■ Exercise instructions
Give again, word for word, each line below starting at the one that contains "Where should I click to: Click checkmark" and ending at the one that contains "has width=1230, height=676.".

BEGIN Data shown

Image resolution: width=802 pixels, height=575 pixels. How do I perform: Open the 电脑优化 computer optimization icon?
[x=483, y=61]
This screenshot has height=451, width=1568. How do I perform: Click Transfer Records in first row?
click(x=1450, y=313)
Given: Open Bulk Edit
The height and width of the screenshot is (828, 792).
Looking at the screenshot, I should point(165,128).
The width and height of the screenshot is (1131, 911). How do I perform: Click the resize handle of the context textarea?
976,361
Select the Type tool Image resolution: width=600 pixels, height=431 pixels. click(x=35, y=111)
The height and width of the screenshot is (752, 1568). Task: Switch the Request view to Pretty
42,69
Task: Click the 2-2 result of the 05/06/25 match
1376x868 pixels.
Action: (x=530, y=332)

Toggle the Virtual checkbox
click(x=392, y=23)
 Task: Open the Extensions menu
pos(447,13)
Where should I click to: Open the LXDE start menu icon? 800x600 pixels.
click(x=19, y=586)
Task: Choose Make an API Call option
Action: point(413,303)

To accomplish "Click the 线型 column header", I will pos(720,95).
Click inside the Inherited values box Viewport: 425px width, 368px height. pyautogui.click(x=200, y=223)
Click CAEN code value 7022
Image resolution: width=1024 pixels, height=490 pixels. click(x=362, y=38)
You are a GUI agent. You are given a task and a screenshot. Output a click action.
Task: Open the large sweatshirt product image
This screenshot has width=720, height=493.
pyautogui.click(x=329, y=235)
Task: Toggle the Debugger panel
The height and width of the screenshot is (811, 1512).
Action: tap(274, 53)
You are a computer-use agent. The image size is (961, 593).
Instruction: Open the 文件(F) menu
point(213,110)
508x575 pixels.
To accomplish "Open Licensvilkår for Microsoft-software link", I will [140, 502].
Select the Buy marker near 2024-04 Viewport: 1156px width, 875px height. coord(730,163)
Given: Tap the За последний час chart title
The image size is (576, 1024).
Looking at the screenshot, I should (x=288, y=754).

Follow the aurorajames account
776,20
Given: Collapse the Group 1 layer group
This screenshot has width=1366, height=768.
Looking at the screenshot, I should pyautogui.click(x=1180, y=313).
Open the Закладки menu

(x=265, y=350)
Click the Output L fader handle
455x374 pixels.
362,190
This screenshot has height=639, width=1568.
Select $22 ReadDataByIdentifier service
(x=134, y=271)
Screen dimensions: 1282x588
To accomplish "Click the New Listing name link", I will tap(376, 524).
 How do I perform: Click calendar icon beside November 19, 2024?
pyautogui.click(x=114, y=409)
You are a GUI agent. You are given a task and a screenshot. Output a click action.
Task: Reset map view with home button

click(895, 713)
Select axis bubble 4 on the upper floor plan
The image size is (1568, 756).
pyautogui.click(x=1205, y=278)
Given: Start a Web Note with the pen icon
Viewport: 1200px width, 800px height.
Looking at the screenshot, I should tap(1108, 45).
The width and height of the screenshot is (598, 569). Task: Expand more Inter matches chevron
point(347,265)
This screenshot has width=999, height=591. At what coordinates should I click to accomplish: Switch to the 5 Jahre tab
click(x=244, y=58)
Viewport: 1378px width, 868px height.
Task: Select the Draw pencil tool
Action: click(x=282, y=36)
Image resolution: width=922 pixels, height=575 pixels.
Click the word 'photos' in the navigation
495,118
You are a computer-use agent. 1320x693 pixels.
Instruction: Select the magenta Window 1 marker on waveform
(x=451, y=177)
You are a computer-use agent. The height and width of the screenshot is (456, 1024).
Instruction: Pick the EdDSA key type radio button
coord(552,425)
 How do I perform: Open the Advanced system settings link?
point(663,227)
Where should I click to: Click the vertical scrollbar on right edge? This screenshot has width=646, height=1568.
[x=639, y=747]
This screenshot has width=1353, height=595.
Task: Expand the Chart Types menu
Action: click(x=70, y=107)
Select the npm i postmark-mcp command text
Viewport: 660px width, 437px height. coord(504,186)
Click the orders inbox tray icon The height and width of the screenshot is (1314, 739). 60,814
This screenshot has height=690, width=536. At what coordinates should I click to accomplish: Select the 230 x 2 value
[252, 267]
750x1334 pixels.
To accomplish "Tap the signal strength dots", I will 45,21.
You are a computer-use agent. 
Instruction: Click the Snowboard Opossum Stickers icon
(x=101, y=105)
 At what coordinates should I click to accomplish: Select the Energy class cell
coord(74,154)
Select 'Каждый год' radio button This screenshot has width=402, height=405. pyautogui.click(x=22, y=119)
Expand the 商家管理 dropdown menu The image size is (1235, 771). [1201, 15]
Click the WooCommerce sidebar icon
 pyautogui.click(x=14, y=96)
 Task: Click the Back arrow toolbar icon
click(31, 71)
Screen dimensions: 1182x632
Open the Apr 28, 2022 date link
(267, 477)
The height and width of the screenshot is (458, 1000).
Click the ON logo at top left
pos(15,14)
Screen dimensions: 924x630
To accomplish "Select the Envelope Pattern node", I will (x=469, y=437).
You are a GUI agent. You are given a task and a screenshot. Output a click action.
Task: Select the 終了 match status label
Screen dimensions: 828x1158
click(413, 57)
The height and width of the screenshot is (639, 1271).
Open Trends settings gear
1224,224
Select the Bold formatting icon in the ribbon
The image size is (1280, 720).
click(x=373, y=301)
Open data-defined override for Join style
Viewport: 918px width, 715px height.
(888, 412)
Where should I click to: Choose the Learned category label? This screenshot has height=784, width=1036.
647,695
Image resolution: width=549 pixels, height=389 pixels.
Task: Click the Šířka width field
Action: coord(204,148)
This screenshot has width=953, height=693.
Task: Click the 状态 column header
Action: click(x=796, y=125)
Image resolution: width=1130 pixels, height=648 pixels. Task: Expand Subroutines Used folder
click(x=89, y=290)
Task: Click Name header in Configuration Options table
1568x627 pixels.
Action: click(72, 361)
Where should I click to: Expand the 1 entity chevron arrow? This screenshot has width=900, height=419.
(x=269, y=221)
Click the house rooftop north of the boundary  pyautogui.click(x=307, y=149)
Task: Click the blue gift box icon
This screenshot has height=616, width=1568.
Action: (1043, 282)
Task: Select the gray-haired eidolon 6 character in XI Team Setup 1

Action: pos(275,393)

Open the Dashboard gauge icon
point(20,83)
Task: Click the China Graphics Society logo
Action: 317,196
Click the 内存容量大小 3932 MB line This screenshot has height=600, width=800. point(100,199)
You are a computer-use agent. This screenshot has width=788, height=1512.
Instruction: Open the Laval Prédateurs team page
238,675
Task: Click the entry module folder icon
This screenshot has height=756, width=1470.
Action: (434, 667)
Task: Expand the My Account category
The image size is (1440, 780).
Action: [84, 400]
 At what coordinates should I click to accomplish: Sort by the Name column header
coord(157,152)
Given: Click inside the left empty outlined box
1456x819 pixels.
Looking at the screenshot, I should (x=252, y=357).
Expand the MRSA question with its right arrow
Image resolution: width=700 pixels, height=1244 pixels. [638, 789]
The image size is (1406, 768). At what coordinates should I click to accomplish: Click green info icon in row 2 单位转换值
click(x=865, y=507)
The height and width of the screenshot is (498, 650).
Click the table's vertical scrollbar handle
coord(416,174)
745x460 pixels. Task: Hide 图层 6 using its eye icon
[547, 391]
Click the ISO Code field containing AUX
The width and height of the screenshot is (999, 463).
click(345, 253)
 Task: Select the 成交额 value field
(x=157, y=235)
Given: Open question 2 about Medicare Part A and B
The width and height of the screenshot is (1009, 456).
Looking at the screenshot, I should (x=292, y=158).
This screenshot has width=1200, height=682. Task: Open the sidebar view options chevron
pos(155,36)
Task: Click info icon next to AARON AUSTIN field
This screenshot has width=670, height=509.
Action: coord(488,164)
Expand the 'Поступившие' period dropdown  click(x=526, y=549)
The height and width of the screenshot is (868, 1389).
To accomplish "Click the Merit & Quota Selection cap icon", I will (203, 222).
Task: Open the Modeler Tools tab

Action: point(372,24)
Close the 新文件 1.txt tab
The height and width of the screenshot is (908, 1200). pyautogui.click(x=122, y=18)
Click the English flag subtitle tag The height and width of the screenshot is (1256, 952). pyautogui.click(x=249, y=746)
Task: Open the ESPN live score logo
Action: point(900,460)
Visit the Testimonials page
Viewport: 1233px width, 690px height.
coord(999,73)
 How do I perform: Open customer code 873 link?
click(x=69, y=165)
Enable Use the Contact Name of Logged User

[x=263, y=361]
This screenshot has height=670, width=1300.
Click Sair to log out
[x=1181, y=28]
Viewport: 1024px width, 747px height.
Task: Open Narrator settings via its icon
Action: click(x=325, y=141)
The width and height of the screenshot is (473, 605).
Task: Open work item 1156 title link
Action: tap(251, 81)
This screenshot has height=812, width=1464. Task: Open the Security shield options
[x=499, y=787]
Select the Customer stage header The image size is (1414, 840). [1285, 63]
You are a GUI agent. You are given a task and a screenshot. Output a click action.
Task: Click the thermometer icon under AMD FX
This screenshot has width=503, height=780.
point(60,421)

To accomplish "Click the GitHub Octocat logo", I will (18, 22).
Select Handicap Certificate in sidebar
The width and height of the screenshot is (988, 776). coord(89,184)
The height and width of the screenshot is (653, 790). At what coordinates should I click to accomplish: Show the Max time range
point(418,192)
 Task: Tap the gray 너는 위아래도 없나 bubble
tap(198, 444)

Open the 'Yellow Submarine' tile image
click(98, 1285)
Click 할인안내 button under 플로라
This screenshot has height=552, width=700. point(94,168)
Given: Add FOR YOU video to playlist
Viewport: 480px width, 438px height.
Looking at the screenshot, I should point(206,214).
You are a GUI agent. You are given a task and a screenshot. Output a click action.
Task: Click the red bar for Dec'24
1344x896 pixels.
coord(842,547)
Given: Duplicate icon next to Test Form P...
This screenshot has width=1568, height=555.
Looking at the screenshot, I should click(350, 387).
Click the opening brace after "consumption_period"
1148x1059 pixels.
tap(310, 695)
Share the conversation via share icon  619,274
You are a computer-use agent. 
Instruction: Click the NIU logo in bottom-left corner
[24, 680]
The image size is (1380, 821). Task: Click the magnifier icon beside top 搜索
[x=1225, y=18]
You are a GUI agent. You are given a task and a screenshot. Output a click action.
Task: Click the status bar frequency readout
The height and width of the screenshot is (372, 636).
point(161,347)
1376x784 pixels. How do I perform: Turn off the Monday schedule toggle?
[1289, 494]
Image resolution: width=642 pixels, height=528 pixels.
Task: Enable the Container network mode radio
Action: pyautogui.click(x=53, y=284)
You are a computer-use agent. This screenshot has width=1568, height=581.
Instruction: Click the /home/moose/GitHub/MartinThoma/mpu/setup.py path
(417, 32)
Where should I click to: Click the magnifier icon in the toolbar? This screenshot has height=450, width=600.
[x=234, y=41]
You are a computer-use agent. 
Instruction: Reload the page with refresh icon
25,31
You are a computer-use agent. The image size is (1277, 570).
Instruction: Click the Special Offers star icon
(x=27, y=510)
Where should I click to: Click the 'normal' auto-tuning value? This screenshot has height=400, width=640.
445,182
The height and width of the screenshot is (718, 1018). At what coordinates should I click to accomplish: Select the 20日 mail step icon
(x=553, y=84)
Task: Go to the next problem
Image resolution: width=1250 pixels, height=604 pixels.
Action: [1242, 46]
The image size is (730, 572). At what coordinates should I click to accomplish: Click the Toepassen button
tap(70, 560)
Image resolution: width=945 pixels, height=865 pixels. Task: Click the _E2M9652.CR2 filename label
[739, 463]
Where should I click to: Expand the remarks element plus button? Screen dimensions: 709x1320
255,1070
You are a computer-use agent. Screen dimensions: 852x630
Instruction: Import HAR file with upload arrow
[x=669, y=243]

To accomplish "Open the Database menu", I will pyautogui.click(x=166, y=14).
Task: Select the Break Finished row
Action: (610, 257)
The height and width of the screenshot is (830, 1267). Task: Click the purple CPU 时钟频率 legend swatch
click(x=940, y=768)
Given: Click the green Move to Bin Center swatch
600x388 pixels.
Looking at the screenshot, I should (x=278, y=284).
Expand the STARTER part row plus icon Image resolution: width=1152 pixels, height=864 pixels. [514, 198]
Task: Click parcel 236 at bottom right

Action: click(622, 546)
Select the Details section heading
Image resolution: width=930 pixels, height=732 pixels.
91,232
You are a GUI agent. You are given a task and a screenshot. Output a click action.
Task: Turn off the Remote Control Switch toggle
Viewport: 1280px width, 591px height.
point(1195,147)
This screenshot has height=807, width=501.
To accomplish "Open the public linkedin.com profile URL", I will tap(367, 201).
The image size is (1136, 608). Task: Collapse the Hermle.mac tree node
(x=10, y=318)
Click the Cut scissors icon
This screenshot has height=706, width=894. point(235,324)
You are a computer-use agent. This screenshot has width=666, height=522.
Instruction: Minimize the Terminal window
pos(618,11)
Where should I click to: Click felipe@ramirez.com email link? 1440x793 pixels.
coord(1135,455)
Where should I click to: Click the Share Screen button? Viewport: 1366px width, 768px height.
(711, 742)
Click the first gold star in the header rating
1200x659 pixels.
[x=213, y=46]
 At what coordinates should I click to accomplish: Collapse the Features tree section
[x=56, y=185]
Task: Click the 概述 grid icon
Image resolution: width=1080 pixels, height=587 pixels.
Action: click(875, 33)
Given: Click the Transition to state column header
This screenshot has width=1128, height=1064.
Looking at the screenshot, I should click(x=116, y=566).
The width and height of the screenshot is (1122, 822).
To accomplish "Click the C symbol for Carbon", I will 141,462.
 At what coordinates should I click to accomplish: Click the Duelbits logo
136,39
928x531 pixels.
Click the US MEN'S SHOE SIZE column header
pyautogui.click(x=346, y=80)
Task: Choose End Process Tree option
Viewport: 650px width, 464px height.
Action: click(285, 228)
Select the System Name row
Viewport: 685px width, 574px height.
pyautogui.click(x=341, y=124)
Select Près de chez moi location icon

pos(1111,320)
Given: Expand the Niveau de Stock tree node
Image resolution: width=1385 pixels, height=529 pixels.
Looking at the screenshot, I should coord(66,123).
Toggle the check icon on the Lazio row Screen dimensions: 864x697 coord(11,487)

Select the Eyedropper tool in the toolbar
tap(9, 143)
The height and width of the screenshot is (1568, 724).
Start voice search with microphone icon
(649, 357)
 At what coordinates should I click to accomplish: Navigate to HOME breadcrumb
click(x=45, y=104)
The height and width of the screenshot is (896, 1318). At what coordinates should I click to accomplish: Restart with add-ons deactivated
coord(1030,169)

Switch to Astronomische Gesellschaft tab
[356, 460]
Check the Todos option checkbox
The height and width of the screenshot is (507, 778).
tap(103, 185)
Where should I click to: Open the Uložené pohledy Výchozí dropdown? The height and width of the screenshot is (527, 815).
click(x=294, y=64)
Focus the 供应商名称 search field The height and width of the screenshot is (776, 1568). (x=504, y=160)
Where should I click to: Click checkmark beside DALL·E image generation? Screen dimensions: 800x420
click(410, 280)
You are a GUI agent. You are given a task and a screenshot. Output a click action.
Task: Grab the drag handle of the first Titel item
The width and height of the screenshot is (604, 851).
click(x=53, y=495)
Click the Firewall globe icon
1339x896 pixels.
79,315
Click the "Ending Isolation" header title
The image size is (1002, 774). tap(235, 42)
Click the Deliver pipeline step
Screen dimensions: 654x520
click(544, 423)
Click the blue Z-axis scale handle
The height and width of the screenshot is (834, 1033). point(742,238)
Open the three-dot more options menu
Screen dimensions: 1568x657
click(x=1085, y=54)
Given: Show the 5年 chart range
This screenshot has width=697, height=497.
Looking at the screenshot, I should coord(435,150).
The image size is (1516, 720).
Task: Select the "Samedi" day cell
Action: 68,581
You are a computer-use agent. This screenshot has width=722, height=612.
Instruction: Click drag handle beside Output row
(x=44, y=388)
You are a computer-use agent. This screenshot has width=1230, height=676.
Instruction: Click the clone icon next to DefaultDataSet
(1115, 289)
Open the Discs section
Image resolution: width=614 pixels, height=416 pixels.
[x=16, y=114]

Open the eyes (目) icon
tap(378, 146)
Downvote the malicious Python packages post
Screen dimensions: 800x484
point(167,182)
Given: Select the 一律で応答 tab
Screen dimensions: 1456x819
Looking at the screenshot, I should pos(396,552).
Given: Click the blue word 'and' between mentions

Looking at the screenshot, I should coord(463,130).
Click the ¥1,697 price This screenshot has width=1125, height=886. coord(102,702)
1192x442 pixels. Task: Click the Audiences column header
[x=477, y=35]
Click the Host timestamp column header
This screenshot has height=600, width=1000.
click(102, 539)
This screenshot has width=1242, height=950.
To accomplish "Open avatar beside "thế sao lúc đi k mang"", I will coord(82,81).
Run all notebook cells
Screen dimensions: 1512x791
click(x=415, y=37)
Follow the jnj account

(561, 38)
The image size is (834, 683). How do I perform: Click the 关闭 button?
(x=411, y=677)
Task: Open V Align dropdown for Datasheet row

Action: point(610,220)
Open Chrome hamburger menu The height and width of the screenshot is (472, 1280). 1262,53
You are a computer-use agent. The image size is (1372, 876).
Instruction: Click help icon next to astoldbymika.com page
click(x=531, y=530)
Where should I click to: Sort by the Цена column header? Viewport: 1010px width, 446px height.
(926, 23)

END Data shown

■ Response below
Where should I click to: Click checkmark beside DALL·E image generation? Screen dimensions: 800x420
click(410, 280)
You are a GUI agent. You are given a task and a screenshot. Output a click action.
Task: Grab the drag handle of the first Titel item
The width and height of the screenshot is (604, 851).
click(x=53, y=495)
Click the Firewall globe icon
1339x896 pixels.
79,315
Click the "Ending Isolation" header title
The image size is (1002, 774). tap(235, 42)
Click the Deliver pipeline step
Screen dimensions: 654x520
click(544, 423)
Click the blue Z-axis scale handle
The height and width of the screenshot is (834, 1033). point(742,238)
Open the three-dot more options menu
Screen dimensions: 1568x657
click(x=1085, y=54)
Given: Show the 5年 chart range
This screenshot has width=697, height=497.
Looking at the screenshot, I should coord(435,150).
The image size is (1516, 720).
Task: Select the "Samedi" day cell
Action: 68,581
You are a computer-use agent. This screenshot has width=722, height=612.
Instruction: Click drag handle beside Output row
(x=44, y=388)
You are a computer-use agent. This screenshot has width=1230, height=676.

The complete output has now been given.